As my collection began to expand I envisioned a website to display, or portray, the various characters in my imaginary family instead of a photo album. Yet, as I began to scan and categorize the photos in my collection, I realized that my original idea was not as important as the collection itself. I had amassed a serious and rather impressive collection of old, vintage photos that had a story and character that was unique it itself. 


I think that while most people have dreamt of lives they might have lived been if only they had grown up among family members who were more attractive, interesting, wealthy, creative, or perhaps just people of more traditional values and tastes, and that their lives would have turned out just as they always dreamed they should have. This idea of creating for myself what my "imaginary family" might look like was why I began collecting old, vintage photos, as well as why I my collection of old photos is based strictly around images of people who might be said to portray stereotypical characteristics of past generations.

After analyzing the photos in my collection, I began to realize the importance of photos of people.

While I began to collect photographic images of people because they had the affect of creating a sense of the past, intermingled with the images of the characters in the photos, I began to realize that  photography is about creating memories and that the best memories are of people in our lives. Through my own process of introspection I realized that the best memories in life are not centered around things such as art, cars, architecture, monuments, animals or panoramic vistas but instead of the people who enrich our lives.

In building my website, I began to categorize my collection of old photos into specific time periods. In order to allow greater enjoyment of my collection of old photos by viewers, I began to organize my collection of old photos based on the apparent time periods during which they seemed to have been created.  While organizing my collection of old photos, I began to realize that in showing the viewer of my website photos classified into various era of the past, that I was creating for the viewer a sense of zeitgeist.  By displaying a collection of old photograhic images catagorized into several era, each  spanning several decades, I began to realize how easy it is to create a sense of zeitgeist, how important it is to have an understanding of the past, and how modern society views the past in terms of sterotypes.

To create this website, I had to anayze and catagorize each photo based on my own judgement. I examined the hair and clothing styles, the architecture and technology, as well as the behaviors of the people in each photo in order to classify them by the time periods that I felt they were created in.  I eventually found that the most difficult part creating this website was not in the collecting or even the laorious process of the scanning or even "cleaning-up" the digital images but was the process of idintifying and classifying the subject matter in the photos.  Through the process of classifying my photograph collection into several era based on their characteristics I have to say that I learned more about the styles of clothing, the types of technology, the architecture and the behaviors of people of those past era than I even imagined.

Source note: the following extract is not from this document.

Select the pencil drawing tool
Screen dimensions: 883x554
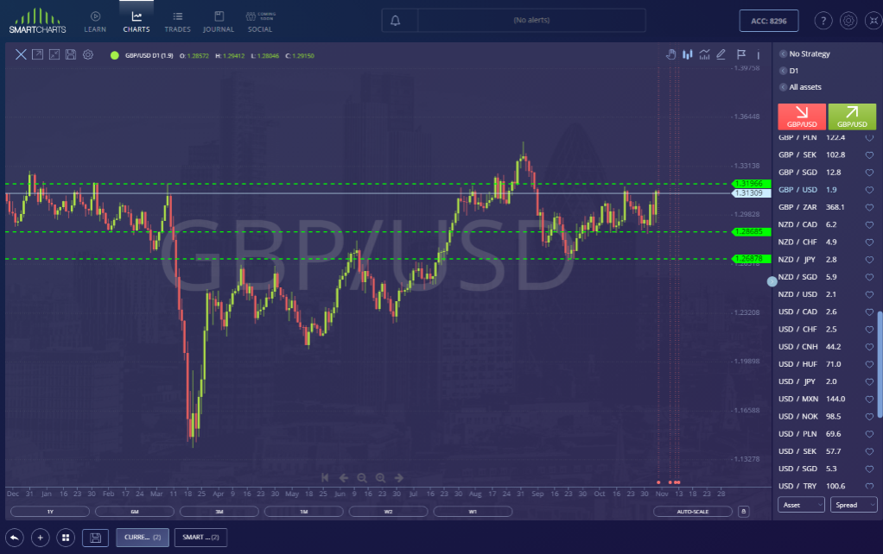(721, 54)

I have stated in the intro of this website, that find that old, vintage photos are more than amusing images of people posing for their family and friends on trips, at parties, or during other events during the ir lives, but are more correctly seen as artifacts. Photogreaphic images of people that no longer exist and that are taken out of context so that they are no longer personal momentos can still impart a sense of zeitgiest as well as offer a enducational experience for the viewer by representing way that people past era lived, dressed and behaved. 

Now, more than ever, I appreciate my own family's photo collections. After returning to and re-examining my own family's photo collecitons I know realize the importance of having photographs of people.  While itmoght seem that there are always aspects of our modern lives that we wished would change more quickly or chnage more slowly, that photographs are important to have not only as mnemonic devices but to remind us of how much we have to thank those people in our lives who have  helped to shape our characters and attitudes.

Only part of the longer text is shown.